2) It's up to the child to decide if she wants to find her bio parents. If she does, many families say they will help her do that when she is 18. Support her decision to do so or not to do so.

3) I don't support not telling the child. If she finds out when she's older it can be very emotional, a shock with anger. Why do that? She needs to know her genetic makeup if possible and that includes knowing that she has not inherited your predisposition to certain medical problems.

A Thrill Of Hope The Weary World Rejoices
Super Contributor
Posts: 2,314
Registered: ‎03-14-2010

What is a reason that a parent would NOT tell an adopted child that they were adopted? I mean, maybe if their Dad was Charles Manson or something, in order to "protect" the child but I have found one can rarely be "protected" from what is, inevitably, true... And once that truth DOES come out, there will be much hurt from the attempt to hide it in the first place-...

Honored Contributor
Posts: 9,065
Registered: ‎05-23-2011
On 2/28/2014 NoelSeven said:

I don't see this as an ethics problem, it's more about the psychology behind dealing with adoption and the child.

1) IMO it's best to tell a child she is adopted. It should be an open subject as soon as she's able to understand, and always a positive thing. I like the practice of celebrating Adoption Day, the day she (or he) came home, as a special day for the family.

2) It's up to the child to decide if she wants to find her bio parents. If she does, many families say they will help her do that when she is 18. Support her decision to do so or not to do so.

3) I don't support not telling the child. If she finds out when she's older it can be very emotional, a shock with anger. Why do that? She needs to know her genetic makeup if possible and that includes knowing that she has not inherited your predisposition to certain medical problems.

I saw a clip from the show "Paternity Court" on FB yesterday and a young man found out that the woman who raised him was not his mother. She was his his aunt, his birth mother died during childbirth and she never told anyone, not even her husband. It was very sad.

You Don't Own Me- Leslie Gore
(You don't Know) How Glad I Am- Nancy Wilson
Honored Contributor
Posts: 32,621
Registered: ‎05-10-2010

Ethics? There's nothing ethical about any of those questions.

1. I think adopted children should be told that they are adopted. Why wouldn't you tell the child? It's part of that child's life story and it's a wonderful thing. Not something to be hidden. When, that depends on the child. I have dear friend who has two adopted daughters, she adopted them as infants and they have always known. From the time, they first asked where babies come from, she began telling them the truth in an age appropriate way.

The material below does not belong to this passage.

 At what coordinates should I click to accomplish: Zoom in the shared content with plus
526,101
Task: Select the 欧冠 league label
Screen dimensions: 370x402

2. Whether or not to search for birth parents is up to the adoptee. I think that if I had an adopted child and that child wanted to find his or her "real" parents. It would break my heart, it would undo me. But it's still the adoptee's decision to make. I do think that making contact is fine but if the birth parent doesn't want to meet the adoptee and doesn't want a relationship with the adoptee, the adoptee should RESPECT that.

3. I can't imagne not telling the child. I know it was common to keep it a secret many years ago but I don't think that's the case now.